__ASSIGNMENT__: What you produce should be the lines from the line containing "Task: Click the Browser icon in sidebar" through the last line below, both ends included, reproduced exactly and without pictures.

__RECORDED INFORMATION__:
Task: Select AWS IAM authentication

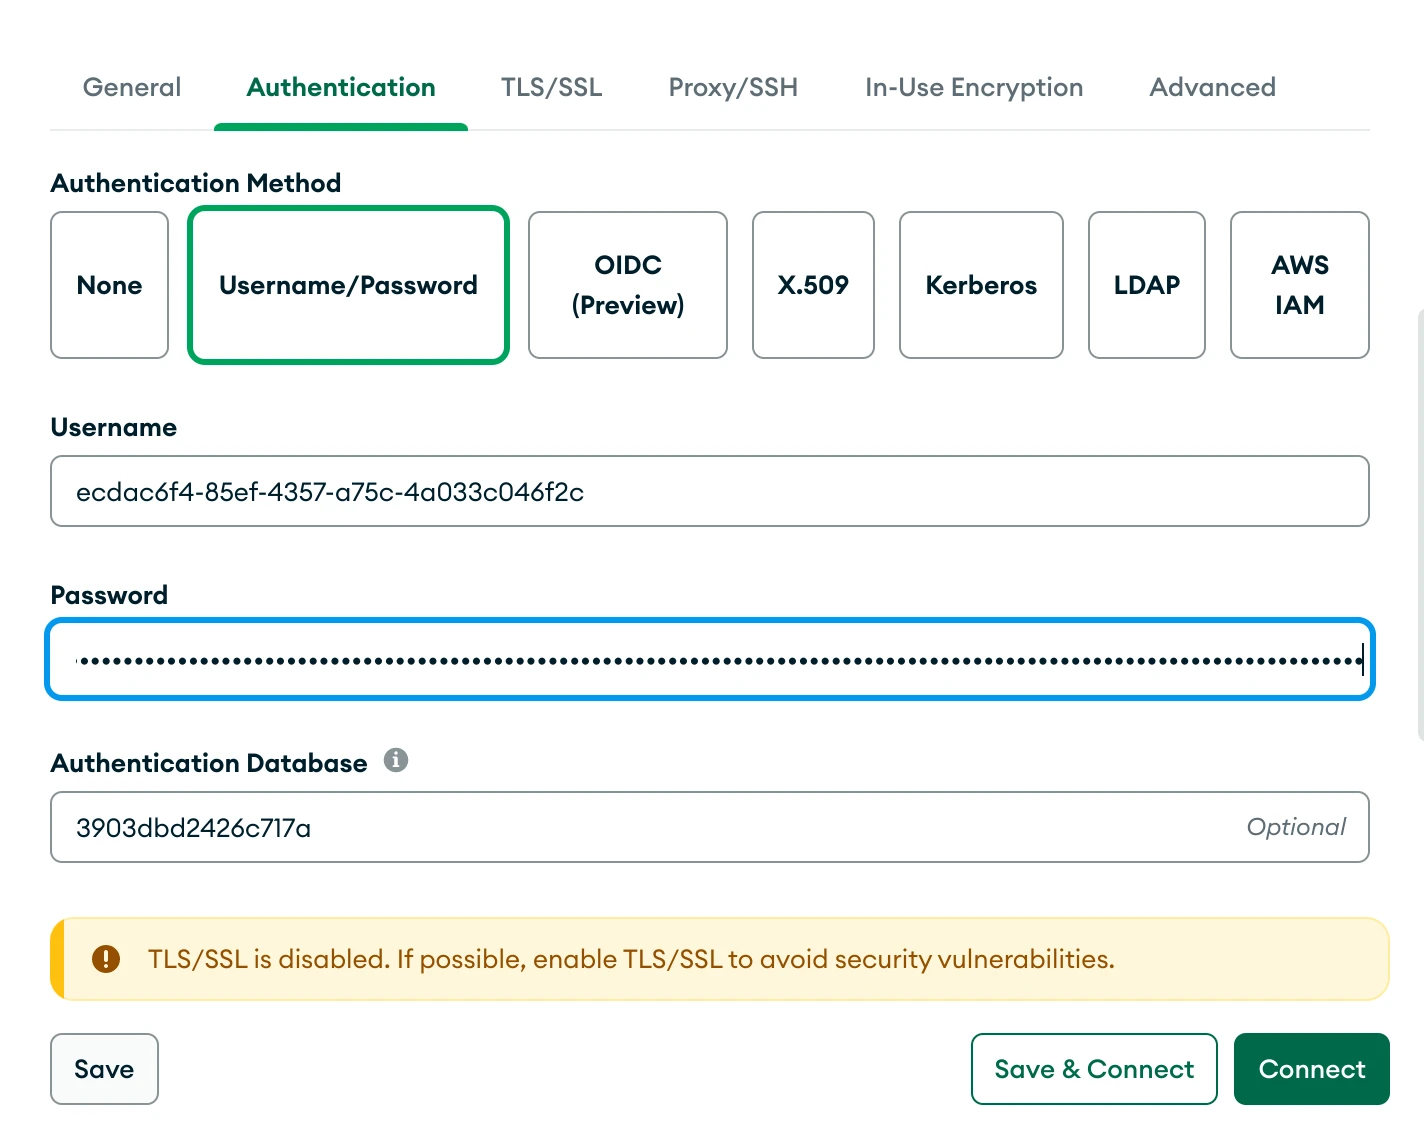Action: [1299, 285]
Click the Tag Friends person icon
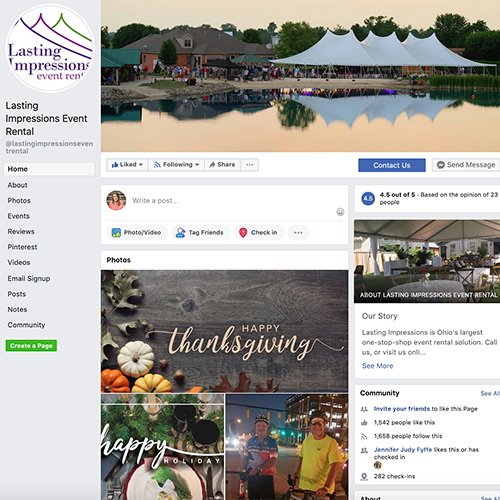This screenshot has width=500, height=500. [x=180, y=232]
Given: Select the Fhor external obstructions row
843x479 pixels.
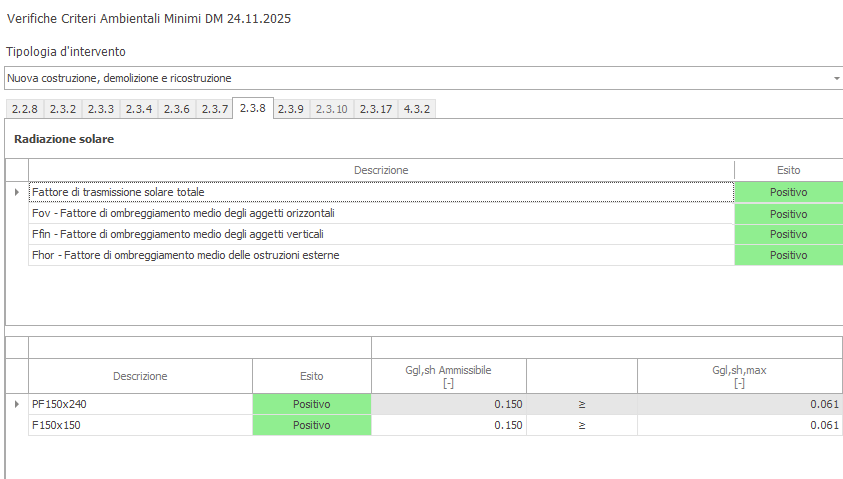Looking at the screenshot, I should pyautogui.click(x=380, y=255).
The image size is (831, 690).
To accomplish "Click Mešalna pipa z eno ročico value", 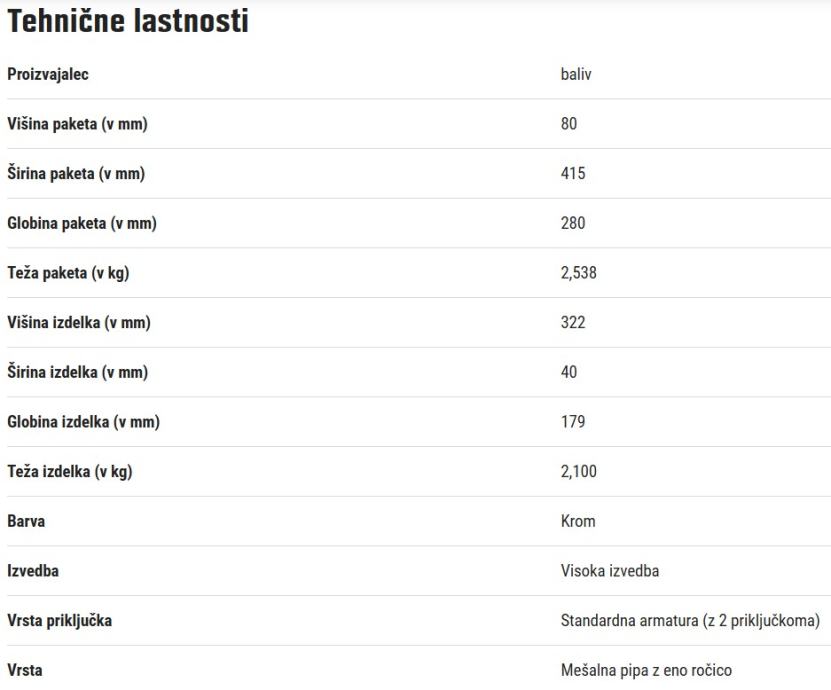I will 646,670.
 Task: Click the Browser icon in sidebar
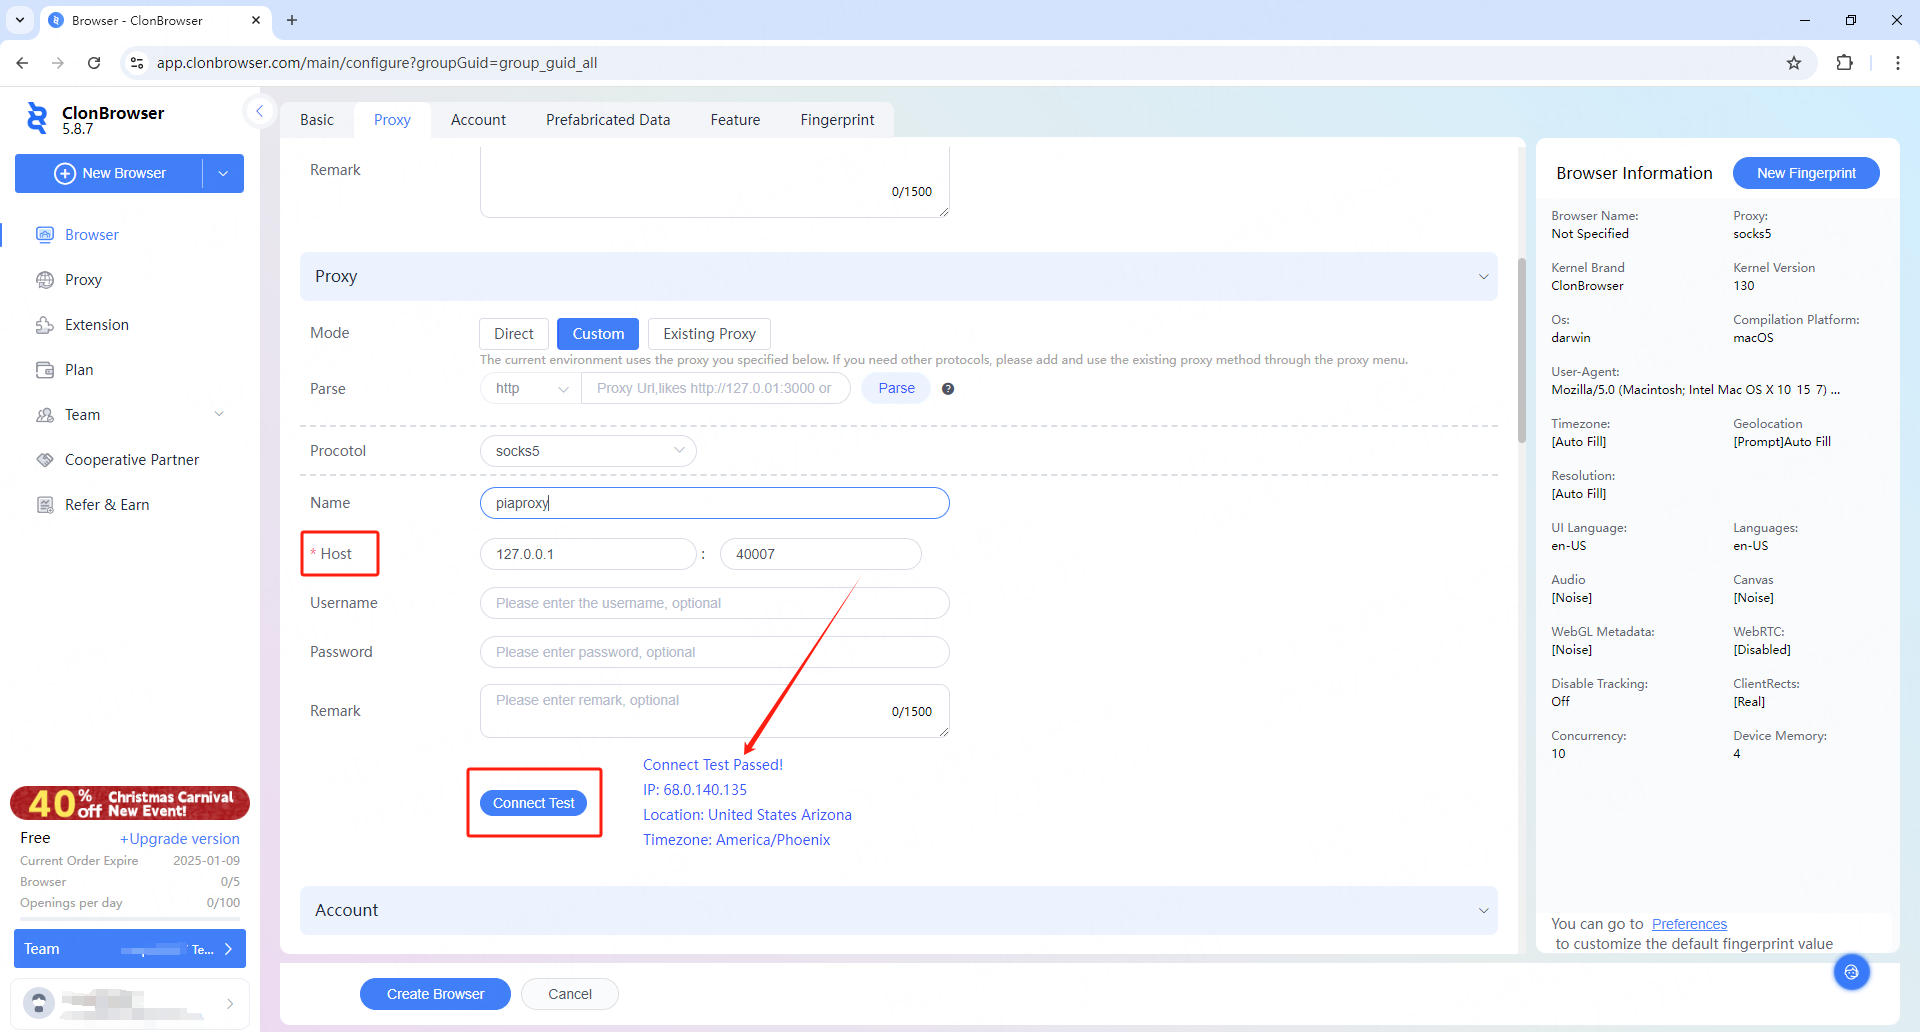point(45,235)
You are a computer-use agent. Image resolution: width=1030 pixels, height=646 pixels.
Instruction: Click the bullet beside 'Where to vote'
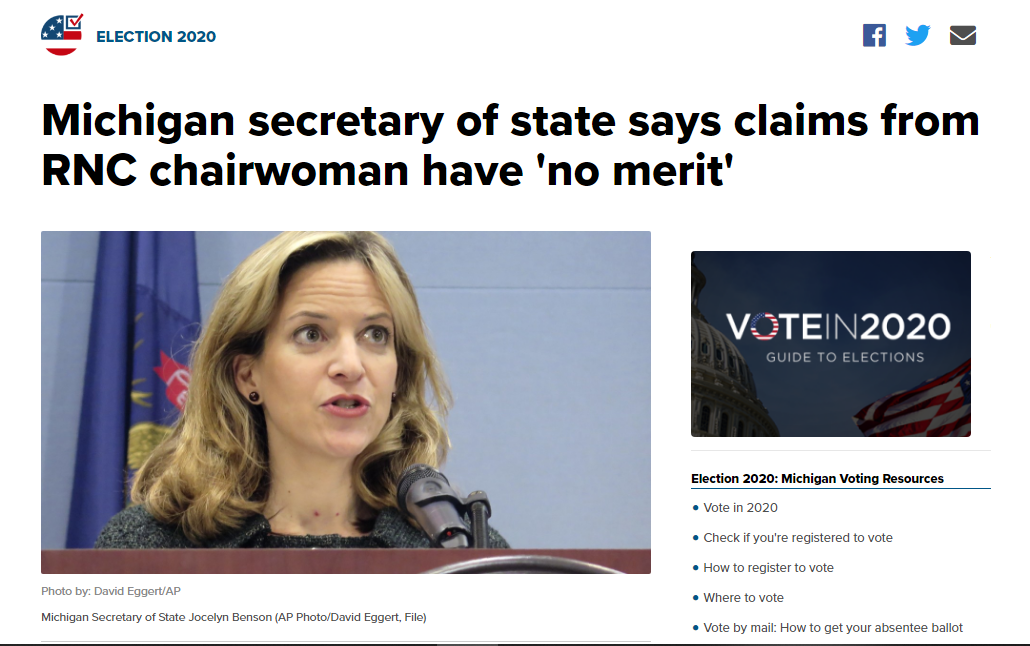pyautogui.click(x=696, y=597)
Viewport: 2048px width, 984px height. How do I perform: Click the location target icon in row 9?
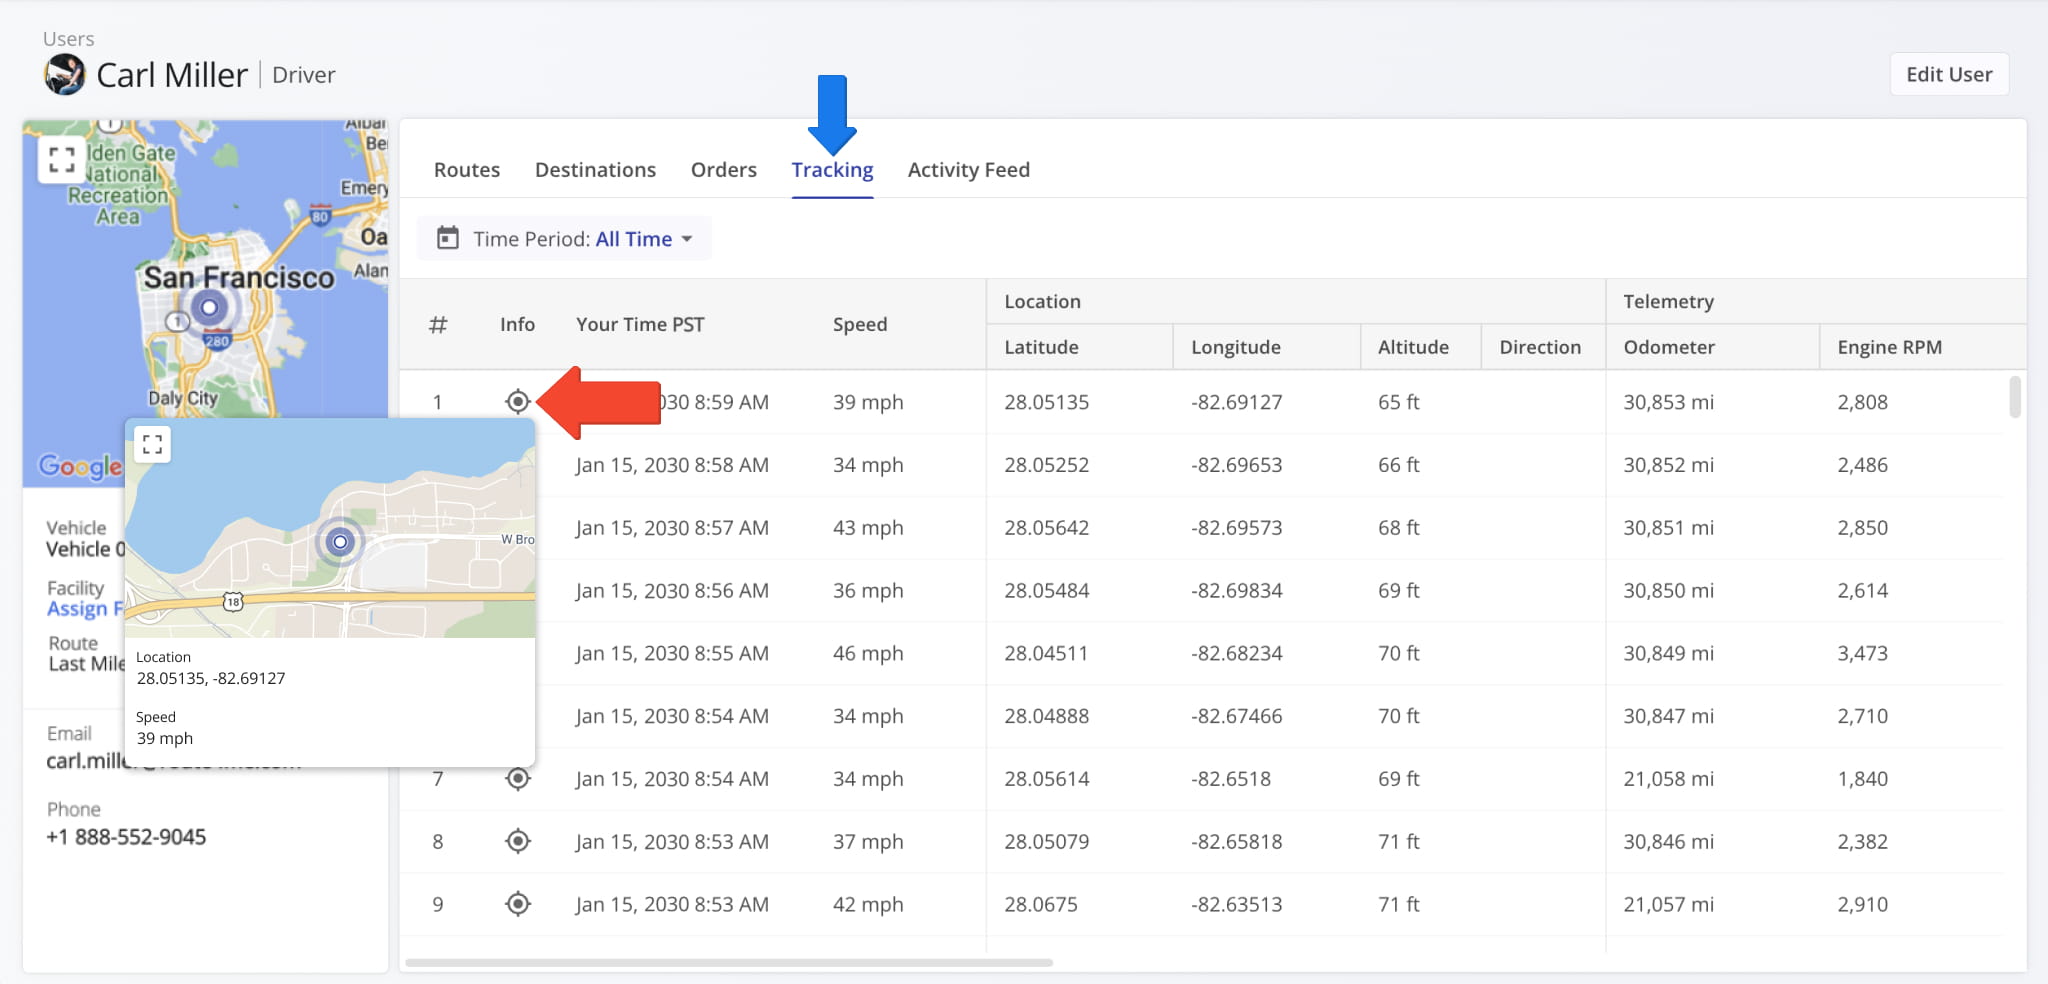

__REPLY__:
 Task: Click the Browser icon in sidebar
point(45,235)
You are a computer-use agent. Image resolution: width=1030 pixels, height=646 pixels.
Instruction: Click the bullet beside 'Where to vote'
pyautogui.click(x=696, y=597)
Viewport: 2048px width, 984px height. How do I perform: Click the location target icon in row 9?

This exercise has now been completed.